Collection entries
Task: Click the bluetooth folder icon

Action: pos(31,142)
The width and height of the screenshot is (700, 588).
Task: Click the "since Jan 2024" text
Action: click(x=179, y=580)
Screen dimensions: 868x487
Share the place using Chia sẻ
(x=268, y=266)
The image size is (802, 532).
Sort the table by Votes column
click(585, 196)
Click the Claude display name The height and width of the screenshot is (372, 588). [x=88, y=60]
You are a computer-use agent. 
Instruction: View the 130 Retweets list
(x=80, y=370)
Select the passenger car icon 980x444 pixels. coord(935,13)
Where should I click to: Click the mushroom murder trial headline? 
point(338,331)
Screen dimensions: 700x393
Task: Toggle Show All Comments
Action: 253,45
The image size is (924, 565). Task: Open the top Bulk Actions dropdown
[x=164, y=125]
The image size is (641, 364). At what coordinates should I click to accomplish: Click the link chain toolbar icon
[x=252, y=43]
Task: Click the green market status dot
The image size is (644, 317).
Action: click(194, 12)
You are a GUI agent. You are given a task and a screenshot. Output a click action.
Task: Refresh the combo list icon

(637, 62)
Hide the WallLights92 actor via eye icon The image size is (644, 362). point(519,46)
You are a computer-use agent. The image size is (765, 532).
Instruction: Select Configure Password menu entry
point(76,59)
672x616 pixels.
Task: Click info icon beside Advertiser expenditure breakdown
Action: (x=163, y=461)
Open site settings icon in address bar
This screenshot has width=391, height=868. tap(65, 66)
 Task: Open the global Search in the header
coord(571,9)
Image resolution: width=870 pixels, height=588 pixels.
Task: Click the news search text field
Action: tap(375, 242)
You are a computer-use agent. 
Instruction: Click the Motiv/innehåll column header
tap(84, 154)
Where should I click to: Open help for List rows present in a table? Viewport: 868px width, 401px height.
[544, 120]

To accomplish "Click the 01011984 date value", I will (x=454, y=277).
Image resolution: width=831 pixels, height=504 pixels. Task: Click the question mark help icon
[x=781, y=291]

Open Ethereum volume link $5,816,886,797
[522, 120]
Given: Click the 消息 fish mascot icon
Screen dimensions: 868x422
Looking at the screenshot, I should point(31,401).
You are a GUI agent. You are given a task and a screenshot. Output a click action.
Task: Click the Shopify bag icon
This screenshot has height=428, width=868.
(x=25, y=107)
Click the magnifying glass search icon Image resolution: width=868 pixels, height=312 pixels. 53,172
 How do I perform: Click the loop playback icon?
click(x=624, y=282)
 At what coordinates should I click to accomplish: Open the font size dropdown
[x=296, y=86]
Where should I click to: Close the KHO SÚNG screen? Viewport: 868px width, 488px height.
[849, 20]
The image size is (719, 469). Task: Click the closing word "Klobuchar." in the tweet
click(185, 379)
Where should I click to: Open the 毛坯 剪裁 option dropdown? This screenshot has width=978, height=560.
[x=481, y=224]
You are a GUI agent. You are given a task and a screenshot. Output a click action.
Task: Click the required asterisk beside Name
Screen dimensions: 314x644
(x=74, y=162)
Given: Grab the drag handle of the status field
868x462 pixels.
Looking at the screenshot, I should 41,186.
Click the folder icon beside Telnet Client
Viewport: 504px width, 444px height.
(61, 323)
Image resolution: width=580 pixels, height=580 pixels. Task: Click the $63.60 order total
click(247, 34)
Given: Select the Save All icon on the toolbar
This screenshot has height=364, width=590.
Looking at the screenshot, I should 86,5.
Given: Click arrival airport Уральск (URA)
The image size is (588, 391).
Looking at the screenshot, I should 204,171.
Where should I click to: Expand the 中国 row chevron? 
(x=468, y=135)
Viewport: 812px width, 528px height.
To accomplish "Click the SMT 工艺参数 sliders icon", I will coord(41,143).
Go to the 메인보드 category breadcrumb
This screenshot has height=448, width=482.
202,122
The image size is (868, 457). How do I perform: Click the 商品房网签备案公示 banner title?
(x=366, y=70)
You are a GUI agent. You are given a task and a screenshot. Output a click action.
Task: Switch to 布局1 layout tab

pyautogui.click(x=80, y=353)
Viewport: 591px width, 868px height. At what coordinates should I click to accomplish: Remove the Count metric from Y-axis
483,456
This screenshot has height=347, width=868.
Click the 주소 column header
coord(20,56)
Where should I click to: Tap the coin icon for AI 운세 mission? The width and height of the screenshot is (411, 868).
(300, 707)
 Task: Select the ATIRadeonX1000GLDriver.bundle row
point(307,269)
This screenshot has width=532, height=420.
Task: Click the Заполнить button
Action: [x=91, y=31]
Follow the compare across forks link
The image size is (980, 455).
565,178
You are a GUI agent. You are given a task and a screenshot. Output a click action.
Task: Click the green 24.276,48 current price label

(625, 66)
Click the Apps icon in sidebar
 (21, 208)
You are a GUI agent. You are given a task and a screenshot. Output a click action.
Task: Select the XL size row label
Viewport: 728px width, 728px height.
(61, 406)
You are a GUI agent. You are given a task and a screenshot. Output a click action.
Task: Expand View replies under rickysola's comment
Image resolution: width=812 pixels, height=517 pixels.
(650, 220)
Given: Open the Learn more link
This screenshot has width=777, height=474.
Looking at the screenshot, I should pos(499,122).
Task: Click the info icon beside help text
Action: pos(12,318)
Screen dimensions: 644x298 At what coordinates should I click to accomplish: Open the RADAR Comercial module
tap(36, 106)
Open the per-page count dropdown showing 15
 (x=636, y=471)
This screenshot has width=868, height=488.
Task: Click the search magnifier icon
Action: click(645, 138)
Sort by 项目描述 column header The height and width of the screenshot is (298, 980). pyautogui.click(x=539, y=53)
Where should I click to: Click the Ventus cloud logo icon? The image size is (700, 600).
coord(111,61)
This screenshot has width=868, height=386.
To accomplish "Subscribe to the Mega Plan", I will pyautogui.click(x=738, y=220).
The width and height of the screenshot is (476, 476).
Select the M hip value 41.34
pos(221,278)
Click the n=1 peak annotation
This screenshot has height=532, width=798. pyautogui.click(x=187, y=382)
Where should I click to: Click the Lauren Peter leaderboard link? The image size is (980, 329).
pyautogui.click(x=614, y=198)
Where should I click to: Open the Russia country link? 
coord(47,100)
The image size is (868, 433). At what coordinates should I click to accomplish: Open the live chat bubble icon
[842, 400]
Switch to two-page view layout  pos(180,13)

**Your objective:**
The lines above should be printed again, exactly as they are.

**Answer below:**
Task: Click the bluetooth folder icon

Action: pos(31,142)
The width and height of the screenshot is (700, 588).
Task: Click the "since Jan 2024" text
Action: click(x=179, y=580)
Screen dimensions: 868x487
Share the place using Chia sẻ
(x=268, y=266)
The image size is (802, 532).
Sort the table by Votes column
click(585, 196)
Click the Claude display name The height and width of the screenshot is (372, 588). [x=88, y=60]
You are a computer-use agent. 
Instruction: View the 130 Retweets list
(x=80, y=370)
Select the passenger car icon 980x444 pixels. coord(935,13)
Where should I click to: Click the mushroom murder trial headline? 
point(338,331)
Screen dimensions: 700x393
Task: Toggle Show All Comments
Action: 253,45
The image size is (924, 565). Task: Open the top Bulk Actions dropdown
[x=164, y=125]
The image size is (641, 364). At what coordinates should I click to accomplish: Click the link chain toolbar icon
[x=252, y=43]
Task: Click the green market status dot
The image size is (644, 317).
Action: click(194, 12)
You are a GUI agent. You are given a task and a screenshot. Output a click action.
Task: Refresh the combo list icon

(637, 62)
Hide the WallLights92 actor via eye icon The image size is (644, 362). point(519,46)
You are a computer-use agent. The image size is (765, 532).
Instruction: Select Configure Password menu entry
point(76,59)
672x616 pixels.
Task: Click info icon beside Advertiser expenditure breakdown
Action: (x=163, y=461)
Open site settings icon in address bar
This screenshot has width=391, height=868. tap(65, 66)
 Task: Open the global Search in the header
coord(571,9)
Image resolution: width=870 pixels, height=588 pixels.
Task: Click the news search text field
Action: tap(375, 242)
You are a computer-use agent. 
Instruction: Click the Motiv/innehåll column header
tap(84, 154)
Where should I click to: Open help for List rows present in a table? Viewport: 868px width, 401px height.
[544, 120]

To accomplish "Click the 01011984 date value", I will (x=454, y=277).
Image resolution: width=831 pixels, height=504 pixels. Task: Click the question mark help icon
[x=781, y=291]

Open Ethereum volume link $5,816,886,797
[522, 120]
Given: Click the 消息 fish mascot icon
Screen dimensions: 868x422
Looking at the screenshot, I should point(31,401).
You are a GUI agent. You are given a task and a screenshot. Output a click action.
Task: Click the Shopify bag icon
This screenshot has height=428, width=868.
(x=25, y=107)
Click the magnifying glass search icon Image resolution: width=868 pixels, height=312 pixels. 53,172
 How do I perform: Click the loop playback icon?
click(x=624, y=282)
 At what coordinates should I click to accomplish: Open the font size dropdown
[x=296, y=86]
Where should I click to: Close the KHO SÚNG screen? Viewport: 868px width, 488px height.
[849, 20]
The image size is (719, 469). Task: Click the closing word "Klobuchar." in the tweet
click(185, 379)
Where should I click to: Open the 毛坯 剪裁 option dropdown? This screenshot has width=978, height=560.
[x=481, y=224]
You are a GUI agent. You are given a task and a screenshot. Output a click action.
Task: Click the required asterisk beside Name
Screen dimensions: 314x644
(x=74, y=162)
Given: Grab the drag handle of the status field
868x462 pixels.
Looking at the screenshot, I should 41,186.
Click the folder icon beside Telnet Client
Viewport: 504px width, 444px height.
(61, 323)
Image resolution: width=580 pixels, height=580 pixels. Task: Click the $63.60 order total
click(247, 34)
Given: Select the Save All icon on the toolbar
This screenshot has height=364, width=590.
Looking at the screenshot, I should 86,5.
Given: Click arrival airport Уральск (URA)
The image size is (588, 391).
Looking at the screenshot, I should 204,171.
Where should I click to: Expand the 中国 row chevron? 
(x=468, y=135)
Viewport: 812px width, 528px height.
To accomplish "Click the SMT 工艺参数 sliders icon", I will coord(41,143).
Go to the 메인보드 category breadcrumb
This screenshot has height=448, width=482.
202,122
The image size is (868, 457). How do I perform: Click the 商品房网签备案公示 banner title?
(x=366, y=70)
You are a GUI agent. You are given a task and a screenshot. Output a click action.
Task: Switch to 布局1 layout tab

pyautogui.click(x=80, y=353)
Viewport: 591px width, 868px height. At what coordinates should I click to accomplish: Remove the Count metric from Y-axis
483,456
This screenshot has height=347, width=868.
Click the 주소 column header
coord(20,56)
Where should I click to: Tap the coin icon for AI 운세 mission? The width and height of the screenshot is (411, 868).
(300, 707)
 Task: Select the ATIRadeonX1000GLDriver.bundle row
point(307,269)
This screenshot has width=532, height=420.
Task: Click the Заполнить button
Action: [x=91, y=31]
Follow the compare across forks link
The image size is (980, 455).
565,178
You are a GUI agent. You are given a task and a screenshot. Output a click action.
Task: Click the green 24.276,48 current price label

(625, 66)
Click the Apps icon in sidebar
 (21, 208)
You are a GUI agent. You are given a task and a screenshot. Output a click action.
Task: Select the XL size row label
Viewport: 728px width, 728px height.
(61, 406)
You are a GUI agent. You are given a task and a screenshot. Output a click action.
Task: Expand View replies under rickysola's comment
Image resolution: width=812 pixels, height=517 pixels.
(650, 220)
Given: Open the Learn more link
This screenshot has width=777, height=474.
Looking at the screenshot, I should pos(499,122).
Task: Click the info icon beside help text
Action: pos(12,318)
Screen dimensions: 644x298 At what coordinates should I click to accomplish: Open the RADAR Comercial module
tap(36, 106)
Open the per-page count dropdown showing 15
 (x=636, y=471)
This screenshot has width=868, height=488.
Task: Click the search magnifier icon
Action: click(645, 138)
Sort by 项目描述 column header The height and width of the screenshot is (298, 980). pyautogui.click(x=539, y=53)
Where should I click to: Click the Ventus cloud logo icon? The image size is (700, 600).
coord(111,61)
This screenshot has width=868, height=386.
To accomplish "Subscribe to the Mega Plan", I will pyautogui.click(x=738, y=220).
The width and height of the screenshot is (476, 476).
Select the M hip value 41.34
pos(221,278)
Click the n=1 peak annotation
This screenshot has height=532, width=798. pyautogui.click(x=187, y=382)
Where should I click to: Click the Lauren Peter leaderboard link? The image size is (980, 329).
pyautogui.click(x=614, y=198)
Where should I click to: Open the Russia country link? 
coord(47,100)
The image size is (868, 433). At what coordinates should I click to accomplish: Open the live chat bubble icon
[842, 400]
Switch to two-page view layout  pos(180,13)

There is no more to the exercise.